Structure of peptidyl-prolyl-isomerase PIN1 protein. Ribbon diagrams of (A) PIN1 (NCBI Structure No. 1NMV), (B) WW binding domain (NCBI Structure No. 1I8H), and (C) PPIase catalytic domain (NCBI Structure No. 1NMW) were drawn with the Swiss-Pdb Viewer[11,15,115,116]. α-helices and β-strands are denoted by coils and arrows, respectively. Residues Ser(S)¹⁶, Tyr(Y)²³ and Trp(W)³⁴ in the WW domain are critical for phospho-protein binding, while residues Lys(K)⁶³, Ser(S)⁶⁷, Arg(R)^68/69 and Cys(C)¹¹³ contribute to the PPIase activity. Adapted from thesis: Identification and characterization of PIN1 binding partners, HKU 2010.

In this article, we discuss the possible mechanisms underlying dysregulated PIN1 expression in cancer, the oncogenic roles of PIN1 in hepatocarcinogenesis, and the potential of PIN1 inhibitors as anti-cancer agents.

REGULATION OF PIN1 EXPRESSION AND ACTIVITY

In normal cells, PIN1 expression is usually very low and is tightly regulated by the retinoblastoma protein (Rb)-E2F pathway[26,27]. The binding between Rb and E2F proteins is controlled by the phosphorylation of Rb. Hypophosphorylated Rb binds E2F transcription factors and inhibits its transcriptional activity towards the PIN1 gene. In response to cell proliferative stimuli, CDK-cyclin complexes phosphorylate and inactivate Rb to release E2F. In turn, E2F binds to the E2F-binding sites of the PIN1 promoter and directly activates transcription of the PIN1 gene. Interestingly, PIN1 has also been found to interact with Rb and enhance its hyperphosphorylation[28,29]. Therefore, PIN1 inactivates Rb and promotes E2F target gene activation. Since dysregulation of the Rb-E2F pathway is frequently found in various cancers[30], it is speculated that abnormalities of this pathway may contribute to PIN1 overexpression in cancers. Furthermore, PIN1 interacts with phosphorylated NOTCH1 to enhance NOTCH1 transcriptional activity, which in turn, increases the transcription of PIN1, resulting in a positive feedback loop for PIN1 overexpression in cancers[31]. In addition to E2F and NOTCH1, forkhead box transcription factor FOXC1 also enhances PIN1 promoter activity, resulting in increased mRNA and protein expression of PIN1 in breast cancer cells[32].

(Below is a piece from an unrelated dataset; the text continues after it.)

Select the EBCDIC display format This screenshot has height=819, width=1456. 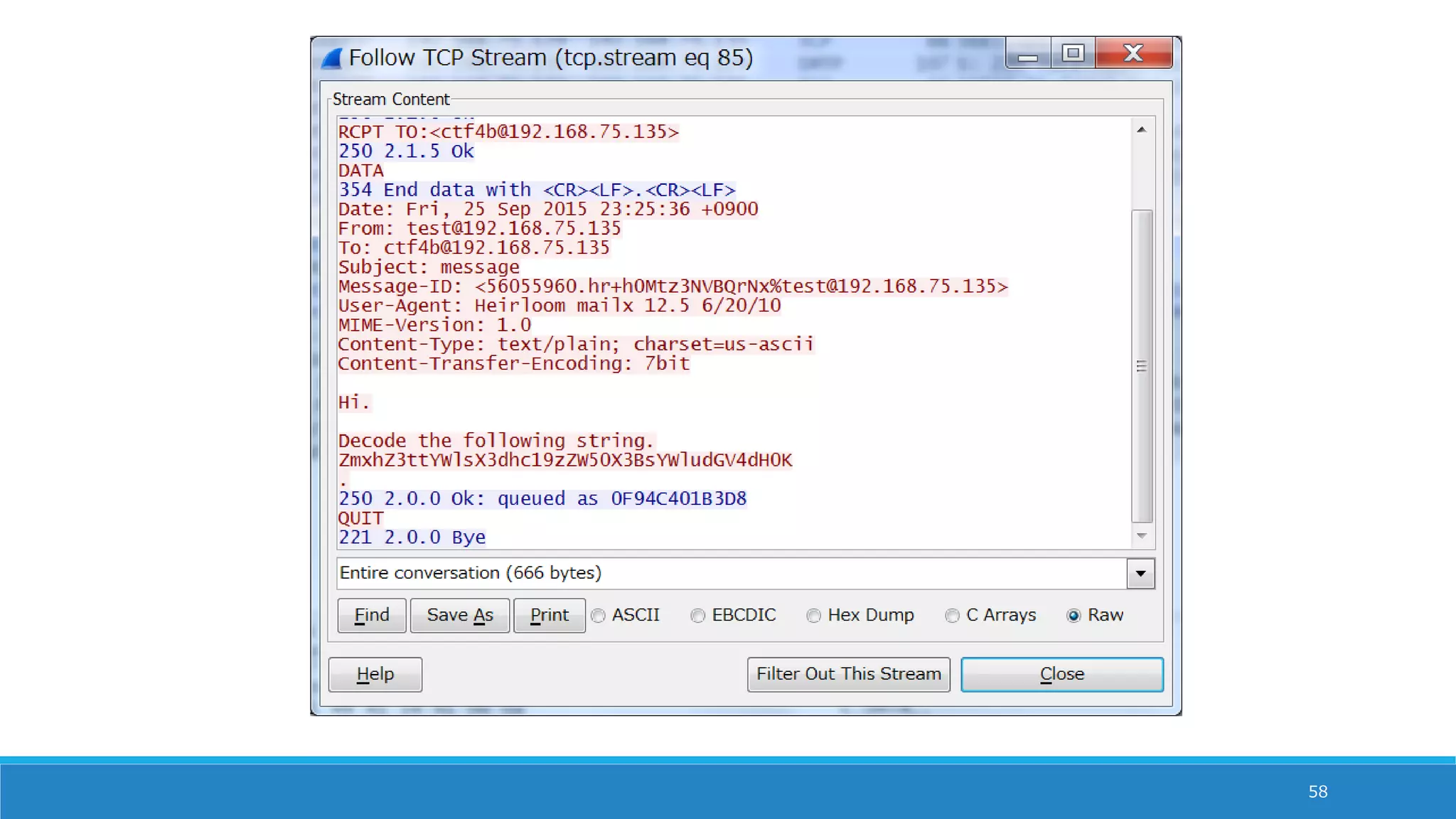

MicroRNAs (miRNAs) are small non-coding RNA that functions as a negative regulator of gene expression by binding to the 3′UTR of target mRNA to inhibit gene expression at the post-transcriptional level[33]. Dysregulation of miRNAs expression is frequently observed in cancers[34]. In HCC, a global reduction of miRNAs expression is associated with HCC progression[35], suggesting that most of the expressed miRNAs in normal hepatocytes function as tumour suppressors. Some of these miRNAs may target the expression of PIN1 and their reduced expression may therefore result in the PIN1 overexpression observed in HCC. Currently, three miRNAs have been shown to negatively regulate PIN1 expression in cancers. miR-200b/c and miR-296-5p directly target and suppress PIN1 expression in breast cancer and prostate cancer cells, respectively[36-38]. However, no specific miRNA has been reported to target PIN1 expression in HCC.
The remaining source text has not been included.